I most often use Linux on servers or embedded devices and they're usually command-line only because the graphical stuff would just be a waste of resources. If you're using Linux on a desktop you probably will have a graphical environment, but sooner or later you're going to have to change something or fix something and the only way to do it will be to crack open the terminal and get at the guts of your operating system.

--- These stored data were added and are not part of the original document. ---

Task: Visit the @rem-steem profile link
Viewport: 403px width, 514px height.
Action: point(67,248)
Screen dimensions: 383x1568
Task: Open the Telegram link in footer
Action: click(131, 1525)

The other reason it's useful to learn the shell is for automation or management at scale. Ince you get used to the command line it's much quicker to use and you can easily script your changes and deploy them to multiple systems at once; or you could write some automation to take care of recurring tasks for you. Something that's helpful to understand is that most of the commands you type are actually not parts of Bash itself, but are in fact external programs that you're running.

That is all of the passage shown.